EXERCISE DIRECTIONS:
Please restate each entry word for word.

(Stored items)
*** Begin section ***
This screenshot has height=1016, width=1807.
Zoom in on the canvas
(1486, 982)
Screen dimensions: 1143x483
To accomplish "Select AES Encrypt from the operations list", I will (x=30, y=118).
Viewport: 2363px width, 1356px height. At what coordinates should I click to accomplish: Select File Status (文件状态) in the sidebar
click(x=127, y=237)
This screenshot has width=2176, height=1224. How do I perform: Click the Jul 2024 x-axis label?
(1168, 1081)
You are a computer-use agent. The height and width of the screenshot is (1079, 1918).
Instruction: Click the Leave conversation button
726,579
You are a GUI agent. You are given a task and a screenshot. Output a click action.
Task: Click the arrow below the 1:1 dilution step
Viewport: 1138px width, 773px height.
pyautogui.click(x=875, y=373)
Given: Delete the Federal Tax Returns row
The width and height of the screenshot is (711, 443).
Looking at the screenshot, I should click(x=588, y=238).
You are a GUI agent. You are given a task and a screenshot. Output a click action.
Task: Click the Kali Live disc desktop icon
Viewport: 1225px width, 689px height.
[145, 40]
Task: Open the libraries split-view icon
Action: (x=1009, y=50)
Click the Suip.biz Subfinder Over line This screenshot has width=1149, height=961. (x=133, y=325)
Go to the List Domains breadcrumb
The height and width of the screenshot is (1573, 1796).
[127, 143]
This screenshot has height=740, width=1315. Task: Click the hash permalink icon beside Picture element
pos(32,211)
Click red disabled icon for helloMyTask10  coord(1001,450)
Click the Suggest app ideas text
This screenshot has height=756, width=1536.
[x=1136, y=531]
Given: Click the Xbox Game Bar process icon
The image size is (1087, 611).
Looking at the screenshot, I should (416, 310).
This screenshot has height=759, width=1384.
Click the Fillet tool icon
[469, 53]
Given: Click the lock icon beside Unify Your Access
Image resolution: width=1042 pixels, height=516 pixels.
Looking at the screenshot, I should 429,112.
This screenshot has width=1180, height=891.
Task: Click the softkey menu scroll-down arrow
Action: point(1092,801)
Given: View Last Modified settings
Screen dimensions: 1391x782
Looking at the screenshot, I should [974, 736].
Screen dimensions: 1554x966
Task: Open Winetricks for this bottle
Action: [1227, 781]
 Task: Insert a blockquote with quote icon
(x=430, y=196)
*** End section ***
SOLUTION TO THE PROBLEM:
This screenshot has height=1016, width=1807.
Zoom in on the canvas
(1486, 982)
Screen dimensions: 1143x483
To accomplish "Select AES Encrypt from the operations list", I will (x=30, y=118).
Viewport: 2363px width, 1356px height. At what coordinates should I click to accomplish: Select File Status (文件状态) in the sidebar
click(x=127, y=237)
This screenshot has width=2176, height=1224. How do I perform: Click the Jul 2024 x-axis label?
(1168, 1081)
You are a computer-use agent. The height and width of the screenshot is (1079, 1918).
Instruction: Click the Leave conversation button
726,579
You are a GUI agent. You are given a task and a screenshot. Output a click action.
Task: Click the arrow below the 1:1 dilution step
Viewport: 1138px width, 773px height.
pyautogui.click(x=875, y=373)
Given: Delete the Federal Tax Returns row
The width and height of the screenshot is (711, 443).
Looking at the screenshot, I should click(x=588, y=238).
You are a GUI agent. You are given a task and a screenshot. Output a click action.
Task: Click the Kali Live disc desktop icon
Viewport: 1225px width, 689px height.
[145, 40]
Task: Open the libraries split-view icon
Action: (x=1009, y=50)
Click the Suip.biz Subfinder Over line This screenshot has width=1149, height=961. (x=133, y=325)
Go to the List Domains breadcrumb
The height and width of the screenshot is (1573, 1796).
[127, 143]
This screenshot has height=740, width=1315. Task: Click the hash permalink icon beside Picture element
pos(32,211)
Click red disabled icon for helloMyTask10  coord(1001,450)
Click the Suggest app ideas text
This screenshot has height=756, width=1536.
[x=1136, y=531]
Given: Click the Xbox Game Bar process icon
The image size is (1087, 611).
Looking at the screenshot, I should (416, 310).
This screenshot has height=759, width=1384.
Click the Fillet tool icon
[469, 53]
Given: Click the lock icon beside Unify Your Access
Image resolution: width=1042 pixels, height=516 pixels.
Looking at the screenshot, I should 429,112.
This screenshot has width=1180, height=891.
Task: Click the softkey menu scroll-down arrow
Action: point(1092,801)
Given: View Last Modified settings
Screen dimensions: 1391x782
Looking at the screenshot, I should [974, 736].
Screen dimensions: 1554x966
Task: Open Winetricks for this bottle
Action: [1227, 781]
 Task: Insert a blockquote with quote icon
(x=430, y=196)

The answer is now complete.